— Start PASSAGE —

SQL Techniques - Third Normal Form (3NF)
Relational databases are built on the concept of entities and their relationships to each other. From time to time the relationship between tables is a Table1 < N – N> Table2 or table 1 data relates to table2 data in a non unique form. In this case a bridging table is a good solution to create the appropriate dependency relationship. This is known as Third Normal Form (3NF). The following is an example situation along with the structures and queries to find the correct corresponding data.
Problem
- You have a
Documents
table that contains some text - You have a
Keywords
table that contains the indexed and relevant words that may be within the text of a document
Say you have a Documents
that contains the sentence. Monday was not my best day.
Now you also have Keywords
that are for the days of the week, therefore Monday
is a record within that table.
How to efficiently process the documents for keyword lookup within the Documents
table. In this case we are introducing a new table DocumentKeywords
this is the bridging table between the two entities and records are added or deleted from this table when either the Documents, Keywords
tables are updated.
Here is a diagram of the current database layout
Diagram
Setup (Sqlite)
drop table if exists DocumentKeywords;
drop table if exists Keywords;
drop table if exists Documents;
create table Documents (
id INTEGER primary key autoincrement,
doc_date timestamp
);
create table Keywords (
id INTEGER primary key autoincrement,
keyword text
);
create table DocumentKeywords (
doc_id INTEGER,
keyword_id INTEGER,
FOREIGN KEY("doc_id") REFERENCES "Documents"("id") ON DELETE CASCADE,
FOREIGN KEY("keyword_id") REFERENCES "Keywords"("id") ON DELETE CASCADE
);
insert into Documents (doc_date)
values ('2020-01-01'),
('2020-01-02'),
('2020-01-03');
insert into Keywords (keyword)

— End PASSAGE —
— Start ENTRIES PROVIDED —

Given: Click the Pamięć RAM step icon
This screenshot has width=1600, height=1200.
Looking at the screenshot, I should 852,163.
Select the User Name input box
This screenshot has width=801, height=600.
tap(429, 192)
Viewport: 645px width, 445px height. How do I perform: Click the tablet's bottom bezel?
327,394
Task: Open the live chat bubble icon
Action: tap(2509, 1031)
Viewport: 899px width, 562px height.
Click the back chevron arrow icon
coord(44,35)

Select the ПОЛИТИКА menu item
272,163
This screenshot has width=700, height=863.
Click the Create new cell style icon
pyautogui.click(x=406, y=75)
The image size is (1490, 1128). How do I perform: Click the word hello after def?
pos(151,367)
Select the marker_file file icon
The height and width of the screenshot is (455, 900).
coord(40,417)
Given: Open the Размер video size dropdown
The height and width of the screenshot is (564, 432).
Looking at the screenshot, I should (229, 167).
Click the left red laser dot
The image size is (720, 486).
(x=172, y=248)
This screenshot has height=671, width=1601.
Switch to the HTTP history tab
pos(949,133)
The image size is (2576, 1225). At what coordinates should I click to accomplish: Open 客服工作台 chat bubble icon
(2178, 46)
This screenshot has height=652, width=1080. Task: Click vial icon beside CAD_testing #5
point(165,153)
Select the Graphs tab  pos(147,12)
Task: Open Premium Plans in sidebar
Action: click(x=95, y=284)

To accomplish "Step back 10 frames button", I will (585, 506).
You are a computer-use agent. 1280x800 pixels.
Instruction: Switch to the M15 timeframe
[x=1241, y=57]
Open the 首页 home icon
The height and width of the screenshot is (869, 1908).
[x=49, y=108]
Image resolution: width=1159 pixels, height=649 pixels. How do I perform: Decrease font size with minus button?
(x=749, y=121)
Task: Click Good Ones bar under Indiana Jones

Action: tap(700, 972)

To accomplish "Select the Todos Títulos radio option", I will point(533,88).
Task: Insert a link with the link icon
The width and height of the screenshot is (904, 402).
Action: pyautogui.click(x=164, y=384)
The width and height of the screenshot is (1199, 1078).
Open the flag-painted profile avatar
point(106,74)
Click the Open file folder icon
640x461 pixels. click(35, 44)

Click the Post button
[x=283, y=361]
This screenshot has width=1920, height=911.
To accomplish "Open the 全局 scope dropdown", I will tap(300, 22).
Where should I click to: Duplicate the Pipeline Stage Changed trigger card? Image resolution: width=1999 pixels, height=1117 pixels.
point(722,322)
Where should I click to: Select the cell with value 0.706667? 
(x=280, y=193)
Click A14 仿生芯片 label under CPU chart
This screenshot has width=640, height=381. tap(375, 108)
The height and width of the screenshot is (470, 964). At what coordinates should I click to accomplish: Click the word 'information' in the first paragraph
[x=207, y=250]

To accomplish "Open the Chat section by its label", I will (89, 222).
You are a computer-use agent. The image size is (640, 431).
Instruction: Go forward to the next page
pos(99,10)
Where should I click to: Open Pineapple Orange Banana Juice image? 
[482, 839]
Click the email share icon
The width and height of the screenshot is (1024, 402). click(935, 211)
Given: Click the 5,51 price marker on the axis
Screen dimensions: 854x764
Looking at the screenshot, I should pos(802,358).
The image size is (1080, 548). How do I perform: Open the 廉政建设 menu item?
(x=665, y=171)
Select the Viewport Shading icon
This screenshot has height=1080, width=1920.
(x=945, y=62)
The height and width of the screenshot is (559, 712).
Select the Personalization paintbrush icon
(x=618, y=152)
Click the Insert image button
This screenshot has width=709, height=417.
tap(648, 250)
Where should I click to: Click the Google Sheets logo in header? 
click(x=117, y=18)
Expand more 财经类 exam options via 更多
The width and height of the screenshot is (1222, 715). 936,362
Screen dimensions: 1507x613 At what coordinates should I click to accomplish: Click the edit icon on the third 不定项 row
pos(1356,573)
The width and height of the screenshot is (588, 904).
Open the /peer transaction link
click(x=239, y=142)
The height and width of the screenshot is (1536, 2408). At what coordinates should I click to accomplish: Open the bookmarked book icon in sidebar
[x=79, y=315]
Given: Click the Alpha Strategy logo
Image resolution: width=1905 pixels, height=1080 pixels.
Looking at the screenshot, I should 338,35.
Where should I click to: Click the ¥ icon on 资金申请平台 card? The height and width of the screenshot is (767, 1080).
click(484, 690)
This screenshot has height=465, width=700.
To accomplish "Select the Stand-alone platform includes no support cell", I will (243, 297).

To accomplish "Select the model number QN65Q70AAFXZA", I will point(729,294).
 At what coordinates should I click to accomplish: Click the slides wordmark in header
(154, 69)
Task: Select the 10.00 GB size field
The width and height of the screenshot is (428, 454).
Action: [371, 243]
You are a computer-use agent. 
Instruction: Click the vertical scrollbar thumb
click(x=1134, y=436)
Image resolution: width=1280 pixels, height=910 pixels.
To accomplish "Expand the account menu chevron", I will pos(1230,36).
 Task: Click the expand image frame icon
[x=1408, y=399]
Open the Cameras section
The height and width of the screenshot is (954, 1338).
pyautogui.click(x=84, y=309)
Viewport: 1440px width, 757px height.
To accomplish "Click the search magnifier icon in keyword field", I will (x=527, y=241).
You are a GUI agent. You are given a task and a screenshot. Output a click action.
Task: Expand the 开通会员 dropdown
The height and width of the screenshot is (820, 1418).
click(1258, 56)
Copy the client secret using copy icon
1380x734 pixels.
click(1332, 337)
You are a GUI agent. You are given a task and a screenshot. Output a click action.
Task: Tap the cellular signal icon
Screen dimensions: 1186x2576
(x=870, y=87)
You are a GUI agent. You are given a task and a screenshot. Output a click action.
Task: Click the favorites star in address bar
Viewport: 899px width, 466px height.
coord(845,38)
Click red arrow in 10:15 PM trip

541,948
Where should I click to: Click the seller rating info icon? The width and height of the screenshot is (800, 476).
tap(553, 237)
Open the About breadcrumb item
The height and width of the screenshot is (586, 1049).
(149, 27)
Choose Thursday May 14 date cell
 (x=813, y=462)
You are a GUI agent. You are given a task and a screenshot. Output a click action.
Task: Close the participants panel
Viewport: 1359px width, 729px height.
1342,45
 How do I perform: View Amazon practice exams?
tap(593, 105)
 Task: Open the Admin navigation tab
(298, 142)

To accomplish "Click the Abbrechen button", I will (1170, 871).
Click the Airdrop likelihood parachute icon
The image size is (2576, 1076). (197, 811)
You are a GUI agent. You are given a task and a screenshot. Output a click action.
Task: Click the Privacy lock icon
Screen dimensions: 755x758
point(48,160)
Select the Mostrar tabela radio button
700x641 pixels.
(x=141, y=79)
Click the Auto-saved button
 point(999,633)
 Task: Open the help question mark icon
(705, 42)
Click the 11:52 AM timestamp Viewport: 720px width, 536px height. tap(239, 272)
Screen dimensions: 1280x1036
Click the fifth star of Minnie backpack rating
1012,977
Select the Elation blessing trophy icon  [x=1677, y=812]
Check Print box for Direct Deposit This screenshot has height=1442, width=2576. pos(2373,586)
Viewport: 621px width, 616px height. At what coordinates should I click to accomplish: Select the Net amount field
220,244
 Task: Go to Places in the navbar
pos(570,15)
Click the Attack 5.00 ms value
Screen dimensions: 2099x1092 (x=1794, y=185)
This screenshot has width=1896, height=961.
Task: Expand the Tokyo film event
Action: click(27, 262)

— End ENTRIES PROVIDED —

### [WHAT THE EXERCISE ASKS]
Reproduce the text on Third Normal Form in full, word for word.

### [FINISHED EXERCISE]
SQL Techniques - Third Normal Form (3NF)
Relational databases are built on the concept of entities and their relationships to each other. From time to time the relationship between tables is a Table1 < N – N> Table2 or table 1 data relates to table2 data in a non unique form. In this case a bridging table is a good solution to create the appropriate dependency relationship. This is known as Third Normal Form (3NF). The following is an example situation along with the structures and queries to find the correct corresponding data.
Problem
- You have a
Documents
table that contains some text - You have a
Keywords
table that contains the indexed and relevant words that may be within the text of a document
Say you have a Documents
that contains the sentence. Monday was not my best day.
Now you also have Keywords
that are for the days of the week, therefore Monday
is a record within that table.
How to efficiently process the documents for keyword lookup within the Documents
table. In this case we are introducing a new table DocumentKeywords
this is the bridging table between the two entities and records are added or deleted from this table when either the Documents, Keywords
tables are updated.
Here is a diagram of the current database layout
Diagram
Setup (Sqlite)
drop table if exists DocumentKeywords;
drop table if exists Keywords;
drop table if exists Documents;
create table Documents (
id INTEGER primary key autoincrement,
doc_date timestamp
);
create table Keywords (
id INTEGER primary key autoincrement,
keyword text
);
create table DocumentKeywords (
doc_id INTEGER,
keyword_id INTEGER,
FOREIGN KEY("doc_id") REFERENCES "Documents"("id") ON DELETE CASCADE,
FOREIGN KEY("keyword_id") REFERENCES "Keywords"("id") ON DELETE CASCADE
);
insert into Documents (doc_date)
values ('2020-01-01'),
('2020-01-02'),
('2020-01-03');
insert into Keywords (keyword)